*DOCUMENT EXCERPT*
The real you. . .

by John Doe 34 Replies latest jw friends

  • Satanus
    Satanus

    If it is something that you believe, think, feel or observe, then, it's not the real you. That is because you are the observer. Can the observer observer the observer?

    S

  • Narkissos
    Narkissos
    Can the observer observer the observer?

    Who knows?

    Doesn't the very naming of "the observer" make "it" an object of observation, making "the observer" just move one case back in a potentially endless mirror play?

    Btw, is it one case back (as in "regression") or one case further (in a construct of abstractions?)

  • slimboyfat
    slimboyfat

    Narkissos I understand and instinctively agree with what you say. However (deep breath) is it not possible there are other language games where it is true to talk about the "real me"? Or coming to think on it forget about calling this or that true. Is not the most relevant question if it works as a concept? If the concept of discovering one's real self is the means by which some persons are able to find something they esteem highly enough to call freedom, then who are others to poo poo that? And what's the purpose of telling another the route he took to get where he wants is the wrong one. If he is where he wants to be, then how could the route have been wrong for him?

    Does that make sense, or have I slipped down that relativistic black hole you warned me off?

  • jaguarbass
    jaguarbass

    Here is the real me with pictures and music.

    http://www.myspace.com/jaguarbassquinn

  • Satanus
    Satanus

    Nark

    'Who knows?'

    Heh. Good one. Where is poppers, anyway? The thing about stuff like this is that, people can find their own answers.

    S

  • quietlyleaving
    quietlyleaving

    my understanding is that the participating participate in the participation

  • Narkissos
    Narkissos

    slim,

    There certainly are definitions of "self" which are "true" in a functional sense, i.e. they work in a particular "play"... allowing people, for example, to become effective soldiers in war, workers in a corporation, voters and activists in a democracy, partners in a contract, marriage, relationships, etc. Many religious "games" depend on a similar or at least compatible notion of "self" which can be either "saved" or "lost"... For this very reason they are socially useful (you know, making people better citizens, employees, husbands and wives, etc.).

    As long as this works, indeed, who am "I" to question it?

    But when it ceases to work -- i.e., when people get unsatisfied with, or cannot believe anymore in their representation of "self" and the whole play it works in, what must they do? Keep going through the motions? Clear the main way by suicide, or declaring themselves insane or dysfunctional? Recycle their own self-deconstruction under some acceptable label as "art," "religion" or "philosophy" to be sold and bought by the mainly "functional" (thanks to misunderstanding and snobism)?

    Subversion and insurrection are never "rights," they can't claim the "authority of truth," but they happen nonetheless. Within your own "self" first... and they can build their own trans-individual solidarity networks, too (which reminds me of antipsychiatrist David Cooper's formula, something like "the crazy in me speaking to the crazy in you").

  • slimboyfat
    slimboyfat

    Narkissos,

    But when it ceases to work

    The thing is that for many people it appears to work for their whole lives, not just temporarily. What do you say to that? Did they simply not live long enough to see the error of their ways - because they would surely have encountered problems eventually? Or must we not concede that their conception of their real self truly worked for them, and not merely as a stop-gap until they realised it was a vacuous and even restrictive/harmful notion.

*REQUIRED TASKS*
• 1. In the discussion thread, which antipsychiatrist's formula does Narkissos recall?
• 2. Please write out the part of the discussion thread starting with "Doesn't the very" and going on through "endless mirror play?".

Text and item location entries
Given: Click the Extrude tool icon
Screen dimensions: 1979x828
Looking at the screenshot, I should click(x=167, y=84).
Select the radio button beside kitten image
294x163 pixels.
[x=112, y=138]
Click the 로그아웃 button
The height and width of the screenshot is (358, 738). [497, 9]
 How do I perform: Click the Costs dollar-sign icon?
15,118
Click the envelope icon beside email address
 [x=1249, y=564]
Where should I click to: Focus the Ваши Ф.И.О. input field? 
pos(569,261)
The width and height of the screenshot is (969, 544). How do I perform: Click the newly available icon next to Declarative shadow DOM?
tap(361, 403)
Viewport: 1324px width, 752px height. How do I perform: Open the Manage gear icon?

*THE RESPONSES*
• 1. David Cooper.

• 2.
Doesn't the very naming of "the observer" make "it" an object of observation, making "the observer" just move one case back in a potentially endless mirror play?